# Exercise details
Output only the line that contains "Click the DATI METEO label" and the lines after it, all verbatim, through the last one below.

Saved entries:
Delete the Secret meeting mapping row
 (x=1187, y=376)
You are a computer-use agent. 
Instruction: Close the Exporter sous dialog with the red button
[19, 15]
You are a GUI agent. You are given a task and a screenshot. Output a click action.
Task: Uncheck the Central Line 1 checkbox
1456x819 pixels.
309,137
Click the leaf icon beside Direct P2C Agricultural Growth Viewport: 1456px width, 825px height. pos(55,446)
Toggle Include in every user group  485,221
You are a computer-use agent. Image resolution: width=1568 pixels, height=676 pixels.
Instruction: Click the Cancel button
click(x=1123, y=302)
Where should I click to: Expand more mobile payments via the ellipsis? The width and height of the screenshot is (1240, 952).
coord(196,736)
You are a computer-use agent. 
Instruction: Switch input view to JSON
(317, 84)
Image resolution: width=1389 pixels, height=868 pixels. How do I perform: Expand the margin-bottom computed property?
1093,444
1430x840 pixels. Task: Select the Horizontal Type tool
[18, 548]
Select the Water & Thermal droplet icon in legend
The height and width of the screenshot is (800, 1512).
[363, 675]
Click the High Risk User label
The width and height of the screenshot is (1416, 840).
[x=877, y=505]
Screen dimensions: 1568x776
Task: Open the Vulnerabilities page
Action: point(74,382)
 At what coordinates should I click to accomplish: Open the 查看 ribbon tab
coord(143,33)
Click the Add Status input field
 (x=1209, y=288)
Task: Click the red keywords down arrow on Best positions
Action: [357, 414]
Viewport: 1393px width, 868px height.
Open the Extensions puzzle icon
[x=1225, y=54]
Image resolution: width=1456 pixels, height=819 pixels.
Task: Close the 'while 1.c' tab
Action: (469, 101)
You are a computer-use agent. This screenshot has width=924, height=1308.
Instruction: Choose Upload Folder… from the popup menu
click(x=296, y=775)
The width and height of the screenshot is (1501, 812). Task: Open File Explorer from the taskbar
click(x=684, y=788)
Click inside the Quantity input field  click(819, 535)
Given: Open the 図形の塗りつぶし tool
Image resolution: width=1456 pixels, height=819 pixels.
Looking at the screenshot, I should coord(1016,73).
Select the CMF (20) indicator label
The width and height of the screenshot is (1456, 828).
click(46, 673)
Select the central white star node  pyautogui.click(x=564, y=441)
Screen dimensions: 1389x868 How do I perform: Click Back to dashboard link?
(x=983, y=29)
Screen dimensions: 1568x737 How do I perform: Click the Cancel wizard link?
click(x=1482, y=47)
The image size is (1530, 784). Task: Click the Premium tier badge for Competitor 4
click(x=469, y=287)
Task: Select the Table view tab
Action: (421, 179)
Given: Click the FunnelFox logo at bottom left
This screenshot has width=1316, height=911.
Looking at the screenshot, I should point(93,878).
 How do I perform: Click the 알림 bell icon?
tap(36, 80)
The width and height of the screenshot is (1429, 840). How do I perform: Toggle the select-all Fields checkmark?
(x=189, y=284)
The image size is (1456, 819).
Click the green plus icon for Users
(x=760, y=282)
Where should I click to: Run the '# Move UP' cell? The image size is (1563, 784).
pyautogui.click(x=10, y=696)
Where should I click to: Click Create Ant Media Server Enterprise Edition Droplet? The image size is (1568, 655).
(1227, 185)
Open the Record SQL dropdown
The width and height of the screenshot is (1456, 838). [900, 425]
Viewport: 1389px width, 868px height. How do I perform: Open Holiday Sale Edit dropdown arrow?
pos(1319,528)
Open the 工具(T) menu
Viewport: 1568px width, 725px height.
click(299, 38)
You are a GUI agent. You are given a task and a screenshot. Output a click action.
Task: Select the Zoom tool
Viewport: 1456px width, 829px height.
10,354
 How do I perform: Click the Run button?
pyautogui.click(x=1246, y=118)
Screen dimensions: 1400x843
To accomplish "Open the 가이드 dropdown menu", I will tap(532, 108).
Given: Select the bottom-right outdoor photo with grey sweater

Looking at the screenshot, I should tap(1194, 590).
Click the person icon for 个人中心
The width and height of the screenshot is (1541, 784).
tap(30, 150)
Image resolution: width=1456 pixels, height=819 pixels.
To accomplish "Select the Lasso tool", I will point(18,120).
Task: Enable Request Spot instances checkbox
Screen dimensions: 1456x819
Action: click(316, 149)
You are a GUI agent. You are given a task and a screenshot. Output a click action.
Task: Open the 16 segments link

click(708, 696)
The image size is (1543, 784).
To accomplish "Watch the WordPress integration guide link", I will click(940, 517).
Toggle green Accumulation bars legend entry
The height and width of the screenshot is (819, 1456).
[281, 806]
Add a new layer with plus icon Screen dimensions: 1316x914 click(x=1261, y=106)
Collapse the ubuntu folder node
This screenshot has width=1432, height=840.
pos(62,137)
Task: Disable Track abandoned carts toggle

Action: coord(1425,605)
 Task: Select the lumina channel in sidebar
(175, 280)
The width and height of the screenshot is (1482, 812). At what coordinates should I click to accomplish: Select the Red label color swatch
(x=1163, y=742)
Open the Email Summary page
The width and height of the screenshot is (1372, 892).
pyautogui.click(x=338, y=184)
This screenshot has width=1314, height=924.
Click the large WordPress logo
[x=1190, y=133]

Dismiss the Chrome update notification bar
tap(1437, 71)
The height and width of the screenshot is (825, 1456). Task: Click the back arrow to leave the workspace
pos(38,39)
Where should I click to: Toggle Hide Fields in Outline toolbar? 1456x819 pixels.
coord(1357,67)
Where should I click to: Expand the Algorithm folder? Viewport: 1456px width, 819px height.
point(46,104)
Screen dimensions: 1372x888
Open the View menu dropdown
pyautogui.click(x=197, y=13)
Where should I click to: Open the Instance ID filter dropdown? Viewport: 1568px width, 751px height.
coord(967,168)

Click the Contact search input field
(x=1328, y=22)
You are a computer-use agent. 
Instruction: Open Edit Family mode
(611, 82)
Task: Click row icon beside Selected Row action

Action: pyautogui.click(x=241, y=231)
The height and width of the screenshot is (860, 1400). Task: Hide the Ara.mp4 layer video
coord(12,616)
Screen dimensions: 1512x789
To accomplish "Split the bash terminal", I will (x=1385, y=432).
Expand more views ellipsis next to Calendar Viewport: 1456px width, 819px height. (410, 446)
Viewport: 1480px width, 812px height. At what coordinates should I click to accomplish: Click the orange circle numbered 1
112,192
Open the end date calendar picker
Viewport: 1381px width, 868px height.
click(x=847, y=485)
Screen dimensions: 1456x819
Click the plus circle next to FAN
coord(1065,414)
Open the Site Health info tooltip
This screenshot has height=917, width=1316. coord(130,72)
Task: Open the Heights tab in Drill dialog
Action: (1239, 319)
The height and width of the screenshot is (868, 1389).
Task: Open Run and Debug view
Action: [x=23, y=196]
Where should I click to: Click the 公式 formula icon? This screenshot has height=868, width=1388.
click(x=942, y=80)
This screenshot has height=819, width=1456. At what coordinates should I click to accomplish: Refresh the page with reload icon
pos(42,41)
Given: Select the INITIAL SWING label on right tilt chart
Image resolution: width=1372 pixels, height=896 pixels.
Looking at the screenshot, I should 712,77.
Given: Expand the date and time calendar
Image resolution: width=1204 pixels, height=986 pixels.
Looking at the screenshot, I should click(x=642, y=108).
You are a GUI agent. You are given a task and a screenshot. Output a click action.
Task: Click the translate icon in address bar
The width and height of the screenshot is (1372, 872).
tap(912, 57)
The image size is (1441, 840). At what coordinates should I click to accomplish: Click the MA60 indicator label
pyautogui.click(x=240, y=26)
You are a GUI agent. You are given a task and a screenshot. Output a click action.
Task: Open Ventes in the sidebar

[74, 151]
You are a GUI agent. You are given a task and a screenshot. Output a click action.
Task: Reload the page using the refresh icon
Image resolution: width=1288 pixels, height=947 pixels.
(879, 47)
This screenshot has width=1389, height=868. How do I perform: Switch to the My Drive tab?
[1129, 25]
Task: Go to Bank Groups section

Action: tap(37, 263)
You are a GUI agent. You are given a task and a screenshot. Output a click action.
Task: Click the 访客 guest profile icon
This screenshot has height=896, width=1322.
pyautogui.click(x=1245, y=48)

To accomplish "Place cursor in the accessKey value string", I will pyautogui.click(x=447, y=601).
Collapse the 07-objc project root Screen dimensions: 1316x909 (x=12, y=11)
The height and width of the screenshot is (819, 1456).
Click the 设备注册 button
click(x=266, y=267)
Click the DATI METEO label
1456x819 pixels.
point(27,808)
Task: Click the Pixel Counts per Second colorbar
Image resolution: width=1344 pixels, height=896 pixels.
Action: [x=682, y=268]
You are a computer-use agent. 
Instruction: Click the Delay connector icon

# Your response
Click the DATI METEO label
1456x819 pixels.
point(27,808)
Task: Click the Pixel Counts per Second colorbar
Image resolution: width=1344 pixels, height=896 pixels.
Action: [x=682, y=268]
You are a computer-use agent. 
Instruction: Click the Delay connector icon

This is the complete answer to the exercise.